Start DATA ROWS
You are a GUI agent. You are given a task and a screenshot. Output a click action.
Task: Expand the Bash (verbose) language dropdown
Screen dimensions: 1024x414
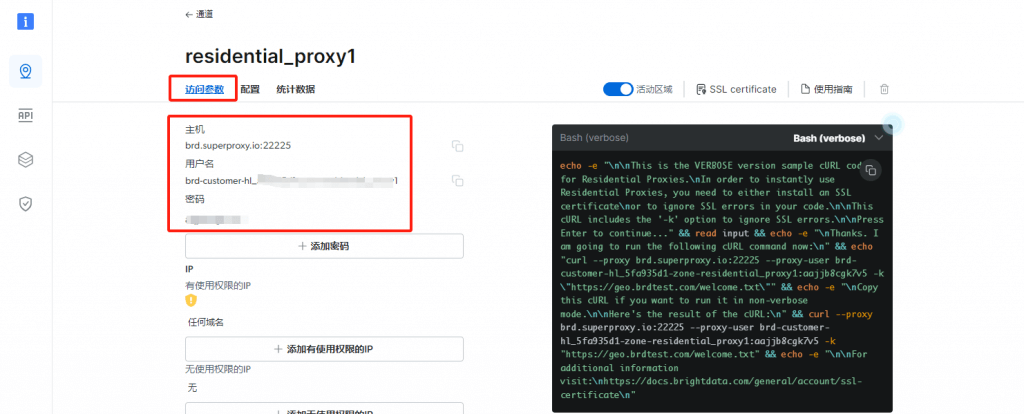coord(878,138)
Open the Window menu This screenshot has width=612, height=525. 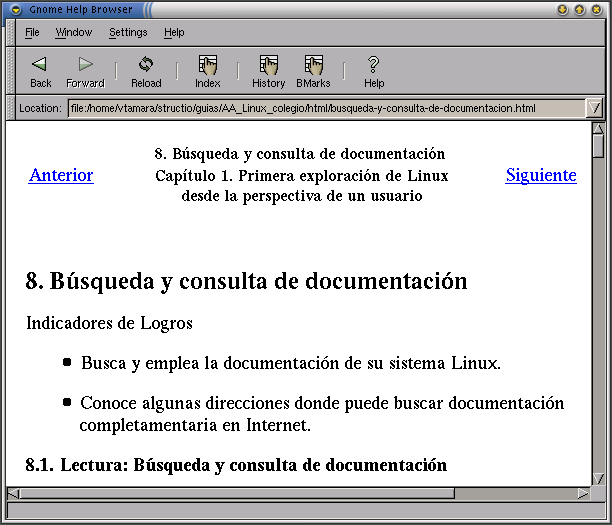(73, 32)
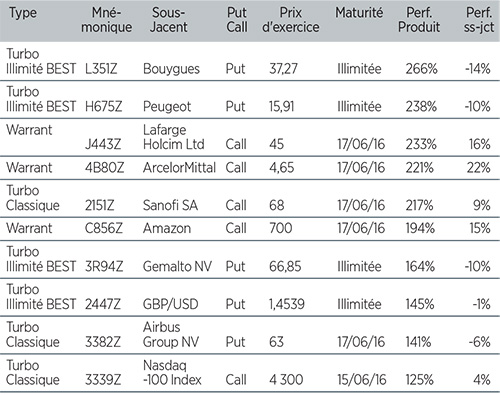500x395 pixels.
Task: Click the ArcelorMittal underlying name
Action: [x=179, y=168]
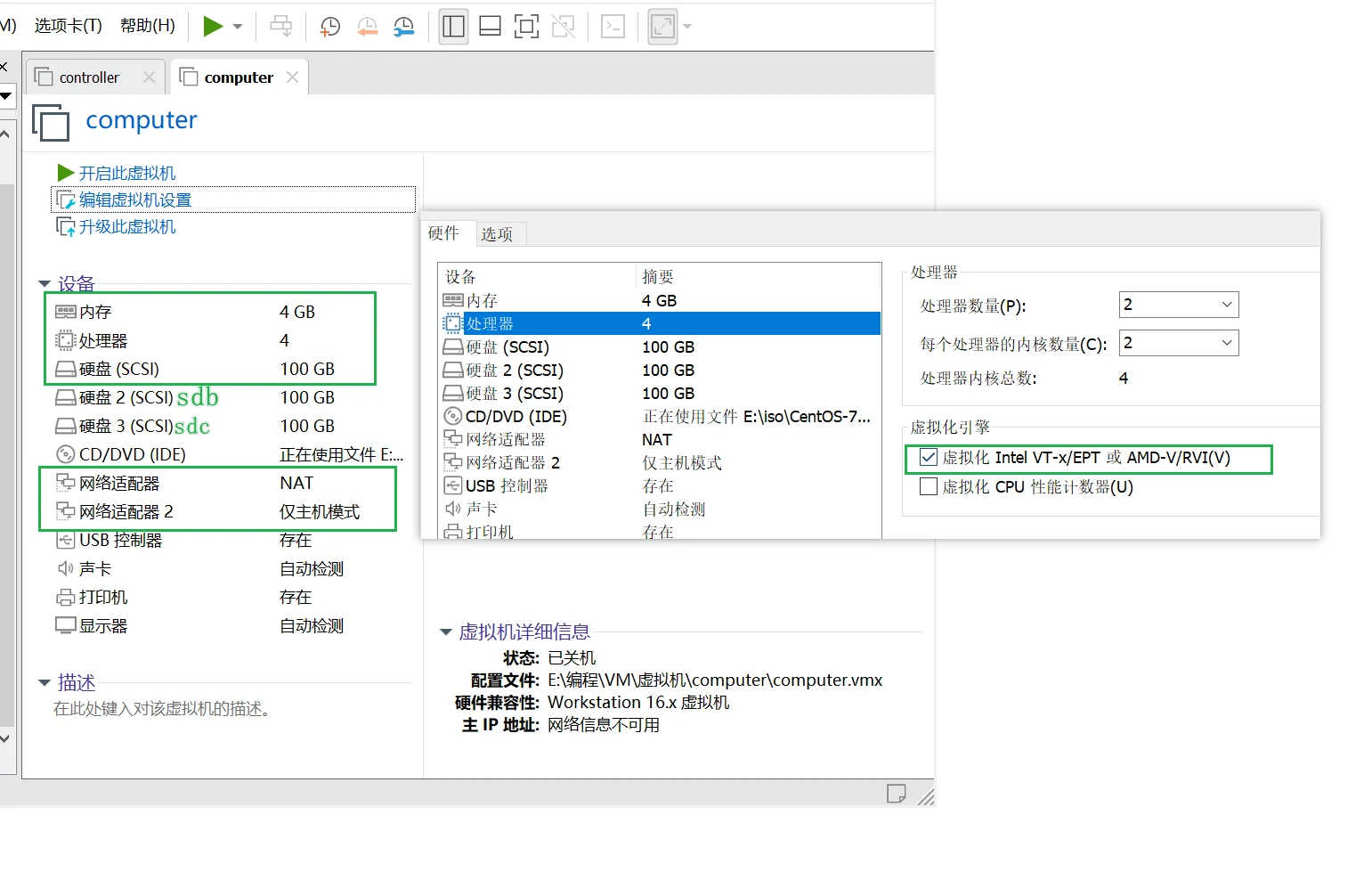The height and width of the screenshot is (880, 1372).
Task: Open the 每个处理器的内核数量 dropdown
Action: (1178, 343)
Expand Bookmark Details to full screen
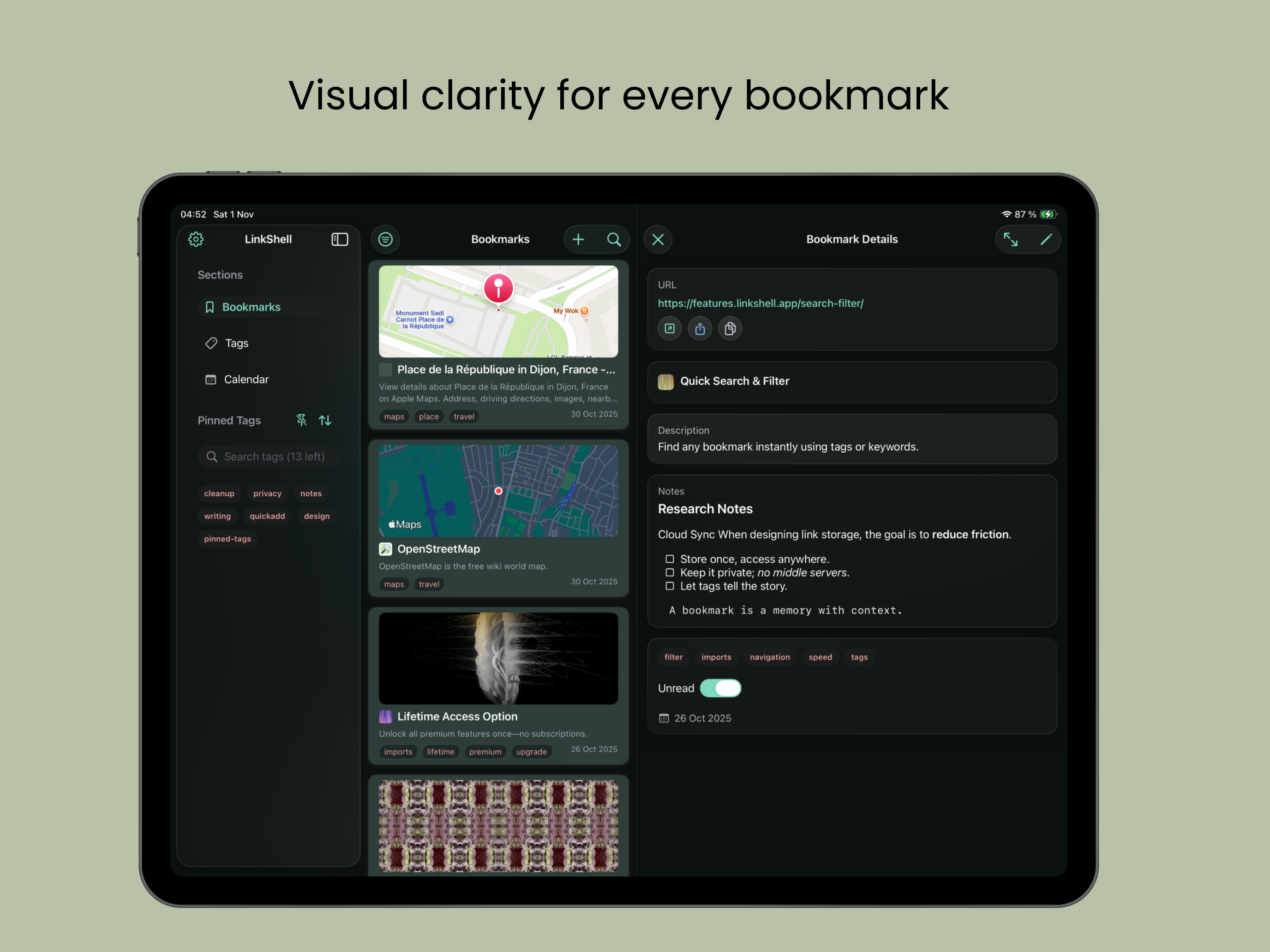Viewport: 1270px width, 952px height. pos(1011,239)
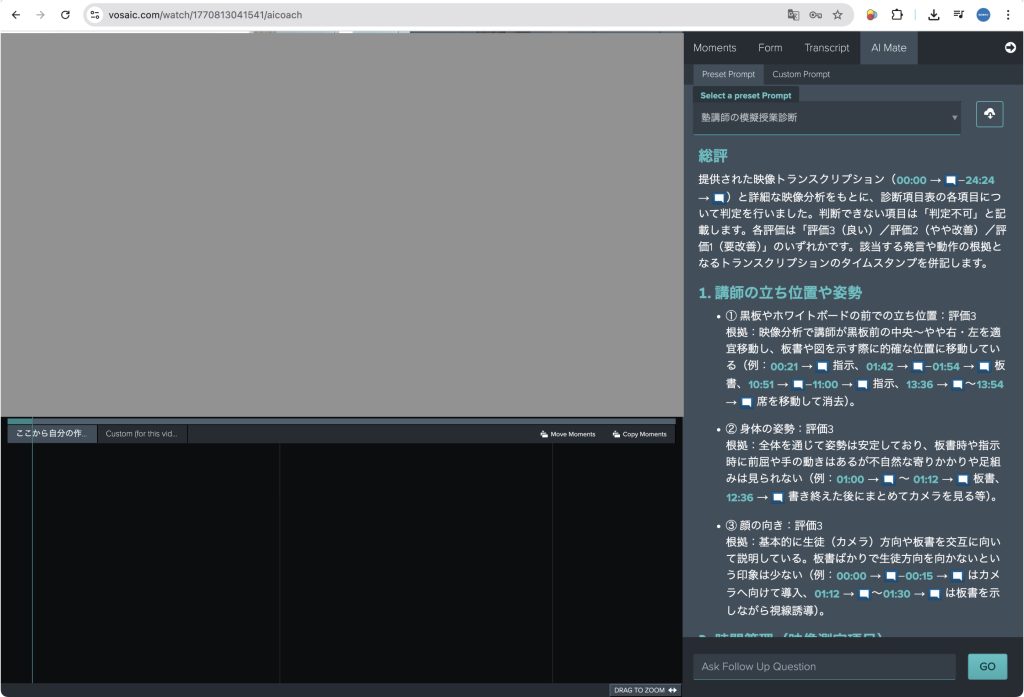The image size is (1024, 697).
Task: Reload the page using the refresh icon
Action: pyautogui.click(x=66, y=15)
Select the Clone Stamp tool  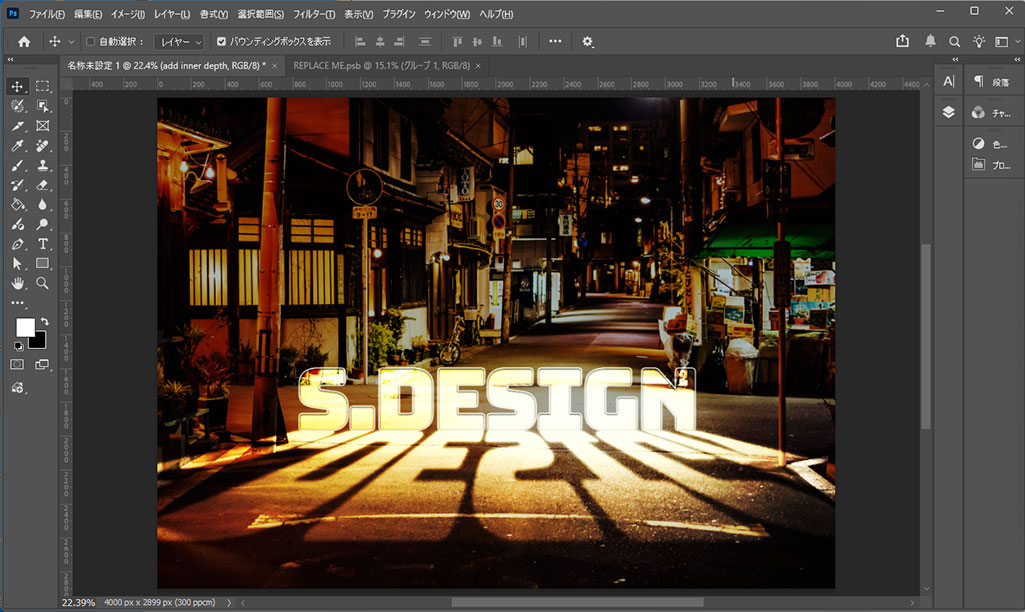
End DATA ROWS
EXERCISE GOAL> Please copy the data above exactly, everything from the line containing "Expand Bookmark Details to full screen" down to the end of the data, and leave the pictures out of your answer.

THE OUTPUT>
Expand Bookmark Details to full screen
Viewport: 1270px width, 952px height. pos(1011,239)
The image size is (1024, 697).
Task: Reload the page using the refresh icon
Action: pyautogui.click(x=66, y=15)
Select the Clone Stamp tool  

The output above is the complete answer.